Bug: Buffer cache is not scan resistant
I'm putting this out there before we publish a fix so that we can discuss
how best to fix it.
Doug and Sherry recently found the source of an important performance issue
with the Postgres shared buffer cache.
The issue is summarized like this: the buffer cache in PGSQL is not "scan
resistant" as advertised. A sequential scan of a table larger than cache
will pollute the buffer cache in almost all circumstances.
Here is performance of GPDB 2.301 (Postgres 8.1.6) on a single X4500
(thumper-3) with 4 cores where "bigtable" is a table 2x the size of RAM and
"memtable" is a table that fits into I/O cache:
With our default setting of shared_buffers (16MB):
Operation memtable bigtable
---------------------------------------------------
SELECT COUNT(*) 1221 MB/s 973 MB/s
VACUUM 1709 MB/s 1206 MB/s
We had observed that VACUUM would perform better when done right after a
SELECT. In the above example, the faster rate from disk was 1608 MB/s,
compared to the normal rate of 1206 MB/s.
We verified this behavior on Postgres 8.2 as well. The buffer selection
algorithm is choosing buffer pages scattered throughout the buffer cache in
almost all circumstances.
Sherry traced the behavior to the processor repeatedly flushing the L2
cache.

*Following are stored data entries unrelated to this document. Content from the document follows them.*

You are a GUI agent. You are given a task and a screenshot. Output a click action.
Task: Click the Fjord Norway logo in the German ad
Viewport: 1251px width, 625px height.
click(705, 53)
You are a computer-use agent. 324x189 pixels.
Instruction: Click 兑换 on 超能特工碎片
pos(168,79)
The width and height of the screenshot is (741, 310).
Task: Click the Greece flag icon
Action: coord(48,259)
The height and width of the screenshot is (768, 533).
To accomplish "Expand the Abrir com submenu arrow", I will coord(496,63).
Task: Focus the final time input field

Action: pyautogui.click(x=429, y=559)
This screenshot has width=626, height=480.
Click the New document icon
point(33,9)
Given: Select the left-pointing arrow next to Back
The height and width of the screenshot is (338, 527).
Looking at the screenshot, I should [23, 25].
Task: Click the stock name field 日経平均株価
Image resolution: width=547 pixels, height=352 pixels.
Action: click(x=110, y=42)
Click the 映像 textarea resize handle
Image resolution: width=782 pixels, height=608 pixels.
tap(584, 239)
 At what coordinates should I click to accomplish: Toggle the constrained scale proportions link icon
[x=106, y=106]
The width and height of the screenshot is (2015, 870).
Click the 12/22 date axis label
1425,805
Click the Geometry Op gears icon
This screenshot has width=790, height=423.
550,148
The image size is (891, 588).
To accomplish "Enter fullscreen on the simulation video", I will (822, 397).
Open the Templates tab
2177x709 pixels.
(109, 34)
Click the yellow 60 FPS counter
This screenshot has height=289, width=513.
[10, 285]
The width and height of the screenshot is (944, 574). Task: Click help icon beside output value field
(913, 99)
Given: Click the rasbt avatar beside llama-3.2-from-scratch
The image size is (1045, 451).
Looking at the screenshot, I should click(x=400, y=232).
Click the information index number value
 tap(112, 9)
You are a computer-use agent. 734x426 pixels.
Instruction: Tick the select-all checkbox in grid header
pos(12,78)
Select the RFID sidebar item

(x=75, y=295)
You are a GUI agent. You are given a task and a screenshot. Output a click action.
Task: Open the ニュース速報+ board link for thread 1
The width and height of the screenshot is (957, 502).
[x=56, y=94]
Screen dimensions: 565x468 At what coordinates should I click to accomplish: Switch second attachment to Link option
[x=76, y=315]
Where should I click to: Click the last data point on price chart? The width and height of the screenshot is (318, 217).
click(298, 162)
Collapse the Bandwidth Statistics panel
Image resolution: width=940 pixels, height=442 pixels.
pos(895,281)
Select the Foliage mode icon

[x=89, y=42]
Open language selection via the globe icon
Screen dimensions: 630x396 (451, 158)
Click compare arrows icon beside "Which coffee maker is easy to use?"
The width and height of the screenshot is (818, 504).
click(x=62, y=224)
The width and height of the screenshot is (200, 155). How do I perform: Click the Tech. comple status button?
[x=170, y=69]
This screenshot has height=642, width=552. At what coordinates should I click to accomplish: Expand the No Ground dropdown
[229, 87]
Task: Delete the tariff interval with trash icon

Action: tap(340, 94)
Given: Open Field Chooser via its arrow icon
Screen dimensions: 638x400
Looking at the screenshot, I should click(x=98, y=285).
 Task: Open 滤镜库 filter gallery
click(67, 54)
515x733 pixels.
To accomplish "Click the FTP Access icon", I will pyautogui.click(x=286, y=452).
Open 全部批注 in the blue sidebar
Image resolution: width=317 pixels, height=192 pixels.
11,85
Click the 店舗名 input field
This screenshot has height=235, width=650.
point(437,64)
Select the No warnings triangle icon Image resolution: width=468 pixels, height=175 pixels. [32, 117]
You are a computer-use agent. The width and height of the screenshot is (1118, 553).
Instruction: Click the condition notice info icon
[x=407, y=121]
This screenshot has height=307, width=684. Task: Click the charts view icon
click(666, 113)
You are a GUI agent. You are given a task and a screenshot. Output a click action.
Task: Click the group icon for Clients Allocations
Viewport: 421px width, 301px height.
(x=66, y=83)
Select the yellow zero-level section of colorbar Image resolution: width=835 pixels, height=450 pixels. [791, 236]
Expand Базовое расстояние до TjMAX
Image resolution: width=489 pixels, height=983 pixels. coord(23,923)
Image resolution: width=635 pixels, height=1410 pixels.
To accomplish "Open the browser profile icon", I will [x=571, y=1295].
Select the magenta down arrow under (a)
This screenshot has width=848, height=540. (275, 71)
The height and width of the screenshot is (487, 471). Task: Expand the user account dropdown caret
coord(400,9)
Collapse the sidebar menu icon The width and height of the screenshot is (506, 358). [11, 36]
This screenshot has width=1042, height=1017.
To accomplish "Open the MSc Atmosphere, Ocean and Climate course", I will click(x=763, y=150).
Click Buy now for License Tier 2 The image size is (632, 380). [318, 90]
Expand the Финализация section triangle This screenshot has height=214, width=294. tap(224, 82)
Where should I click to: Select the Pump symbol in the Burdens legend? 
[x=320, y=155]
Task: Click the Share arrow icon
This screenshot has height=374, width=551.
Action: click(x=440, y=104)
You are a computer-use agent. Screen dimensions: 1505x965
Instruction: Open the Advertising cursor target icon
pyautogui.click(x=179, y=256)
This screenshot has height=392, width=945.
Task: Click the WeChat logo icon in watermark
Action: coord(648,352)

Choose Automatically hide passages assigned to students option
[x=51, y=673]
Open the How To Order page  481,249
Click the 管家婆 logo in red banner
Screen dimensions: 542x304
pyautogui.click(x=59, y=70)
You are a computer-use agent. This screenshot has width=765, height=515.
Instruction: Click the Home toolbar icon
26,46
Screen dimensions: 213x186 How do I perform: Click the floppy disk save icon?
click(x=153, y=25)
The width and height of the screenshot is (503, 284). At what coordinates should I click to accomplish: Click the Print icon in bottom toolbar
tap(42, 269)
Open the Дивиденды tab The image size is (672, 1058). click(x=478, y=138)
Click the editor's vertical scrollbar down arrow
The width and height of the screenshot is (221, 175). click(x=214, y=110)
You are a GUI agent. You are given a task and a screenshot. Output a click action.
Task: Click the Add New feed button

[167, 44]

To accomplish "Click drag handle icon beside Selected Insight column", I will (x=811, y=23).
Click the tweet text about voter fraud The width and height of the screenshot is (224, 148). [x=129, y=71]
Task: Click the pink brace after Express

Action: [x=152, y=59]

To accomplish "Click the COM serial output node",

Doug found that we weren't using the Postgres buffer cache the way
we expected, instead we were loading the scanned data from disk into the
cache even though there was no possibility of reusing it. In addition to
pushing other, possibly useful pages from the cache, it has the additional
behavior of invalidating the L2 cache for the remainder of the executor path
that uses the data.
To prove that the buffer cache was the source of the problem, we dropped the
shared buffer size to fit into L2 cache (1MB per Opteron core), and this is
what we saw (drop size of shared buffers to 680KB):
Operation memtable bigtable
---------------------------------------------------
SELECT COUNT(*) 1320 MB/s 1059 MB/s
VACUUM 3033 MB/s 1597 MB/s
These results do not vary with the order of operations.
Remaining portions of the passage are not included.